Die stark gestiegenen Preise für Gas und Öl werden unsere Zahlungen an Russland für 2022 weiter in die Höhe schrauben. Schätzungen des NEOS Lab zeigen, dass wir heuer mehr als sieben Milliarden Euro für russisches Erdgas bezahlen könnten, wenn die Preise so hoch bleiben wie an den Futures-Märkten vorgesehen. Von Lukas Sustala

Photo by Karollyne Hubert on Unsplash.

Der Historiker Timothy Garton Ash hat es diese Woche als eine tragische Situation beschrieben. Die Menschen in Österreich oder Deutschland finanzieren mit ihren Gasrechnungen gerade den Krieg von Wladimir Putin.

Nun mag Putin kurzfristig auch ohne Euros seine Soldaten bezahlen können, doch eines steht außer Zweifel: Wir stabilisieren die russische Wirtschaft gerade mit Milliardenzahlungen, während wir zugleich versuchen, mit dem fünften Sanktionspaket eben diese Wirtschaft zu treffen. Das zeigt sich etwa an dem Rubel-Wechselkurs, der sich nach einem massiven Einbruch in den vergangenen Wochen stabilisierte. 
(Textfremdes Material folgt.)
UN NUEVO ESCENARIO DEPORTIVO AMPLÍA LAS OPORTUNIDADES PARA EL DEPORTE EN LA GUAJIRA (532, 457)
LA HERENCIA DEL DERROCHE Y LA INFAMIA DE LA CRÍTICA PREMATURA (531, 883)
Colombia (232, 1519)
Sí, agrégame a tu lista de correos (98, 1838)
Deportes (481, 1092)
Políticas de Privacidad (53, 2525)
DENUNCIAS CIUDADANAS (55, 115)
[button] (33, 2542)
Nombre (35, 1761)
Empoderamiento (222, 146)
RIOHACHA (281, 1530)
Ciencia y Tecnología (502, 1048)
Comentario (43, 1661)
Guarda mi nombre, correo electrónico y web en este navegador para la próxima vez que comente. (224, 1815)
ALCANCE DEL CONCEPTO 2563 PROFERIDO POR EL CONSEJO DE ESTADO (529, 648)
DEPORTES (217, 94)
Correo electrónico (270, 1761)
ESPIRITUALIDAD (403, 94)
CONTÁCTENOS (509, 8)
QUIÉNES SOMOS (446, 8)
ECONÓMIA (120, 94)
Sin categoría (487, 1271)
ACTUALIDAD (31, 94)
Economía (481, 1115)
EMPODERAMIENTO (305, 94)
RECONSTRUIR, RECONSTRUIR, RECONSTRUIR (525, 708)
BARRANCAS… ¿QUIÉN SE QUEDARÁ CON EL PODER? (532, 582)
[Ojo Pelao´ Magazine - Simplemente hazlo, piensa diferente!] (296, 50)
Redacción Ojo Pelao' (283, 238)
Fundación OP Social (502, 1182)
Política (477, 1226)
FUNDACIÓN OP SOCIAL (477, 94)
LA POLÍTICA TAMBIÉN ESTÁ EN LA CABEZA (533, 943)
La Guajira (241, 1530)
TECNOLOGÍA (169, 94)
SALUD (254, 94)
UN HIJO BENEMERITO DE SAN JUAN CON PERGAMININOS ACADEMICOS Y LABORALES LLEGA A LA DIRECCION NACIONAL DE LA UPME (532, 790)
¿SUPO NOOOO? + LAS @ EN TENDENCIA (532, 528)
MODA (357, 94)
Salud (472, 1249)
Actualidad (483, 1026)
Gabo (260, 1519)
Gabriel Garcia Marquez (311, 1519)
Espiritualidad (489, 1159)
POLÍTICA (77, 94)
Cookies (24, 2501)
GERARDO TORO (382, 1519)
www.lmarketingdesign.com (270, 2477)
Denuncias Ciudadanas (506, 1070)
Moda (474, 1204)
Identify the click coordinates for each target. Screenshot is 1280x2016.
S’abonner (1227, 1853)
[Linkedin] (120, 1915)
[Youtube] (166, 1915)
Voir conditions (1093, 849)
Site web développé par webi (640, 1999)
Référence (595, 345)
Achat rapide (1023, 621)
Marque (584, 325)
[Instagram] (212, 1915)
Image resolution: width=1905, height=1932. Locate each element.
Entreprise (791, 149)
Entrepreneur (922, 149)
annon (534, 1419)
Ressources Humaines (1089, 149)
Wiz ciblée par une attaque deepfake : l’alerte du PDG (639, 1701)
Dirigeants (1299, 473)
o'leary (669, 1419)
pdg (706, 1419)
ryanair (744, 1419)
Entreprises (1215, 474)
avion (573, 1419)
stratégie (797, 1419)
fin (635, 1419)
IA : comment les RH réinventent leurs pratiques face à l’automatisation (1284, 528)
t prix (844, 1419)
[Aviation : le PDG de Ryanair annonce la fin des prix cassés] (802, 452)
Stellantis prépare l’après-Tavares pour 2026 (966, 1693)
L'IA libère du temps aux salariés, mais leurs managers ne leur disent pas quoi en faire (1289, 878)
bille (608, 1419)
Europa dürfte bis Oktober 2022 fast 40 Mrd. Dollar an Russland überweisen müssen, um die Gasspeicher, wie vereinbart, wieder auf 80% anzufüllen. Das hat der renommierte Analyst Javier Blas berechnet. Auf Basis der österreichischen Speicherkapazitäten würde das bedeuten, dass Österreich rund drei bis 3,5 Mrd. Euro in den nächsten sechs Monaten an Russland überweisen muss, um die Gasspeicher zu füllen.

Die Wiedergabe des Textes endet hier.